Then-Cardinal Theodore E. McCarrick attends a Mass in Rome April 13, 2018. (CNS photo/Paul Haring)

By Leah Libresco

New York City, N.Y., Sep 10, 2018 / 03:49 pm (CNA).- Christ tells us to recognize the false prophets, the ones who are secretly ravenous wolves longing to eat His people up, by the fruit they bear. The laity (and some clergy) have demanded answers about the predations of Archbishop McCarrick and the bishops who enabled his abuse. We’re still waiting for many of them, including the disclosure of Vatican documents that could directly confirm or debunk Archbishop Viganò’s testimony.

But we’re starting to get an answer to one of our questions: How could you? And the bleak answer is coming from Catholic writers who mean to speak up in defense of Pope Francis and others.

Austen Ivereigh, a Catholic journalist and biographer of Pope Francis, characterized McCarrick’s abuse of seminarians as “sex with adults decades earlier.” In a news analysis for Crux, John L. Allen Jr. argued it would be misleading to talk about McCarrick’s behavior as sexual abuse or to say his enablers participated in a cover-up of abuse. Allen says that the open secret about McCarrick only concerned “sexual misconduct with young adult seminarians,” and that, “while indefensible, such behavior does not constitute a crime under either civil or Church law.”
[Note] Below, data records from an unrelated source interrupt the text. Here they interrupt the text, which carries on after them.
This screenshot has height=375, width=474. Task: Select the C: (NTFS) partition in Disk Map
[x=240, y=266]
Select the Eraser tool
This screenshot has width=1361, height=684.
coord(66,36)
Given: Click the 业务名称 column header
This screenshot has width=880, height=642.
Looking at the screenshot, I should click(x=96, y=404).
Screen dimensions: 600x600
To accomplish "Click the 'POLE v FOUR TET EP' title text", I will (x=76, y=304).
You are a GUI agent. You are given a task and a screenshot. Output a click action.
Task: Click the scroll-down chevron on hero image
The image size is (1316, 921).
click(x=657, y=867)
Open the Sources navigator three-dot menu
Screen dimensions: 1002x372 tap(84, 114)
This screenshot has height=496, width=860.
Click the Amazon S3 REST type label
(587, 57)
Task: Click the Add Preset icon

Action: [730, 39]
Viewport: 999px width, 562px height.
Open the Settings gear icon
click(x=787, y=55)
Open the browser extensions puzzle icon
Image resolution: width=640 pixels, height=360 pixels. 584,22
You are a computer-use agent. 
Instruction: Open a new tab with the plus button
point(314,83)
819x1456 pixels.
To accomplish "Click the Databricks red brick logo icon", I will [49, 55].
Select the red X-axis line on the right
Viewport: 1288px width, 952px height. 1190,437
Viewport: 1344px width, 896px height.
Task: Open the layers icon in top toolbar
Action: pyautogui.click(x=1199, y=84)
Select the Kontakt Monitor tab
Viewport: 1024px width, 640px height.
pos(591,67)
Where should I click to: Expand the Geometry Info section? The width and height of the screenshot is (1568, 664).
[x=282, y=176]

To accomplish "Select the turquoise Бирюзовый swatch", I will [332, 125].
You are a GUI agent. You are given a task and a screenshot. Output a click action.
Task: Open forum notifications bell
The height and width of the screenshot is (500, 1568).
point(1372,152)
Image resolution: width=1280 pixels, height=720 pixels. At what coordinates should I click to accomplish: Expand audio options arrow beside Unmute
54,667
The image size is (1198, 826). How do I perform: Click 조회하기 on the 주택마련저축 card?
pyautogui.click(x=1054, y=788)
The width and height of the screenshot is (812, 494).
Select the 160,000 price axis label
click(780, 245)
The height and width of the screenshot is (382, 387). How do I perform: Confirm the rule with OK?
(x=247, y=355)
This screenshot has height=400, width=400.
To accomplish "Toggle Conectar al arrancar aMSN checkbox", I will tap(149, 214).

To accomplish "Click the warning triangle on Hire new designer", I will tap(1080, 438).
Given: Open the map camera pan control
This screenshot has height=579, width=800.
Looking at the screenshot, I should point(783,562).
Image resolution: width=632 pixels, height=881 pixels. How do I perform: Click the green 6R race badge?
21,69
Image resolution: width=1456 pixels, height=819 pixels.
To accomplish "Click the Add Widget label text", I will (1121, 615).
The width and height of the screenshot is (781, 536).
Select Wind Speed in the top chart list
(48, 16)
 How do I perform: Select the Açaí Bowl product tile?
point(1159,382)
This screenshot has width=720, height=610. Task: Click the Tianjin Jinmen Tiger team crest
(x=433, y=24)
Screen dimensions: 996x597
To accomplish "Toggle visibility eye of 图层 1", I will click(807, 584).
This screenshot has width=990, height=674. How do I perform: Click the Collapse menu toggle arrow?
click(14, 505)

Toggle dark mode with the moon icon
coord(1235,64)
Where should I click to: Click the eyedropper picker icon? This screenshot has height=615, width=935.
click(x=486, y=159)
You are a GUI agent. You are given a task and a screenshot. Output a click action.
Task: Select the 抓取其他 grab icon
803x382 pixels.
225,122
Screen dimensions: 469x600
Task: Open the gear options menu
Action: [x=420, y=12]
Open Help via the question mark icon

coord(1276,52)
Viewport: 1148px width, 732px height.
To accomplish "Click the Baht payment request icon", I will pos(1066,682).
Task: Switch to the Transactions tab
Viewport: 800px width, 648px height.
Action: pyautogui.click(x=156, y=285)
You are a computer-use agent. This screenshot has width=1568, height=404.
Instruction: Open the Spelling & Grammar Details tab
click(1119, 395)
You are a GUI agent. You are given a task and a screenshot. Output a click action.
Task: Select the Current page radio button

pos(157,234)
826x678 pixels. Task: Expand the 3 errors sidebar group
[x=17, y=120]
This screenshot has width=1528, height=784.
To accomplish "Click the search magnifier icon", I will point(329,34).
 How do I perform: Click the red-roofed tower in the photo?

What McCarrick is credibly accused of is not simply a failure of chastity, in which he betrayed his promise to the church by seeking out sexual partners. He is accused of preying on seminarians, deliberately using his power over them to pressure them into silence as he sexually harassed and assaulted them. Such behavior would be sinful for any boss targeting his underlings, but for McCarrick to target seminarians adds the tang of blasphemy. The men he preyed on had entered seminary to make an offering of themselves to the Church. When he attacked them, it was as if he had attacked the gifts being brought to the altar for consecration.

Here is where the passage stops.